Amnesty Says 853 Executed In Iran In 2023, Highest Since 2015
Rights group Amnesty International reported Thursday that 853 people were executed in Iran in 2023, a record number in the last eight years.
“Amid domestic calls for the abolition of the death penalty, including from death row prisoners, the Iranian authorities have doubled down and persisted with their state-sanctioned killing spree which has turned prisons into killing fields,” read the investigative report titled “‘Don’t Let Them Kill Us’: Iran’s Relentless Execution Crisis Since The 2022 Uprising.”
Amnesty International announced that execution is used as a tool of political repression by the Iranian government which may continue its juggernaut to execute thousands more in the coming years if there is no robust response from the international community.
According to the report, 481 executions, more than half of the total recorded in 2023, were for drug-related offences as the regime beefs up its lethal anti-narcotics policy which can impact poor and marginalized communities in Iran.
Since the 2022 nationwide uprising triggered by the death in morality-police custody of Mahsa Amini, the Iranian government has intensified the use of the death penalty to sow terror among the people and consolidate its grip on power, Amnesty International said.
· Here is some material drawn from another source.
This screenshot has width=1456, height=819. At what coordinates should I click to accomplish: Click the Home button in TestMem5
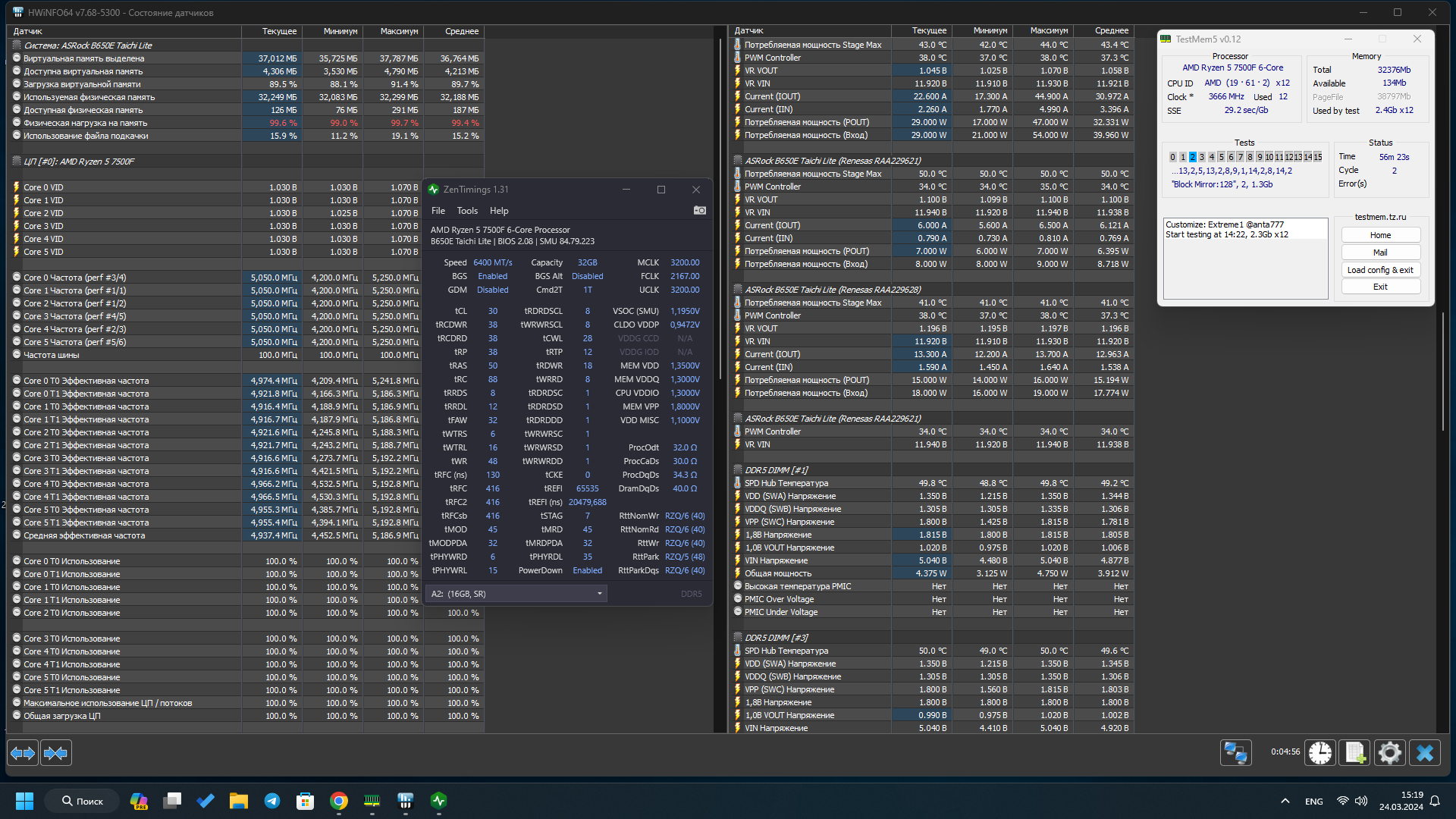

The number of executions in Iran in 2023 is the highest recorded since 2015, representing a 48% increase from 2022 and a 172% increase from 2021. The trend has continued in 2024, with at least 95 executions recorded until March 20.
“The execution crisis in Iran both stems from and exacerbates a wider crisis of systemic impunity for the arbitrary deprivation of life. Security forces, prosecutors and judges collaborate in a relentless assault on the right to life,” the report said.
At least six of the executed in 2023 were protesters arrested during the “Woman, Life, Freedom” movement in 2022, and one other executed in connection to the nationwide uprising in November 2019. The Iranian government also executed at least two social media users on charges of “apostasy” and “insulting the Prophet of Islam” in their social media posts.
“Our shocking findings on the Iranian authorities’ ongoing assault on the right to life underscore the urgent need for the international community to press the Iranian authorities for an immediate moratorium on all executions,” said Diana Eltahawy, Deputy Regional Director for the Middle East and North Africa at Amnesty International, further calling for the renewal of the mandates of the UN Fact Finding Mission on Iran and the UN Special Rapporteur on Iran.
The United Nations Human Rights Council launched the Fact-Finding Mission (FFM) in November 2022 in the midst of the Woman, Life, Freedom movement. Following 18 months of investigations, the FFM released its first report on March 8, concluding that the Iranian government carried out widespread and sustained human rights violations, which broke international laws and disproportionately targeted women and girls as well as children and members of ethnic and religious minorities during 2022 protests.
The latest report even exceeds the numbers released in January by the UN which said at least 834 people had been executed in 2023.
“It is vital to signal to the Iranian authorities that their abysmal human rights record will remain under international scrutiny and to ensure that an international independent investigative and accountability mechanism remains in place to collect and analyze evidence of crimes under international law,” Eltahawy stressed.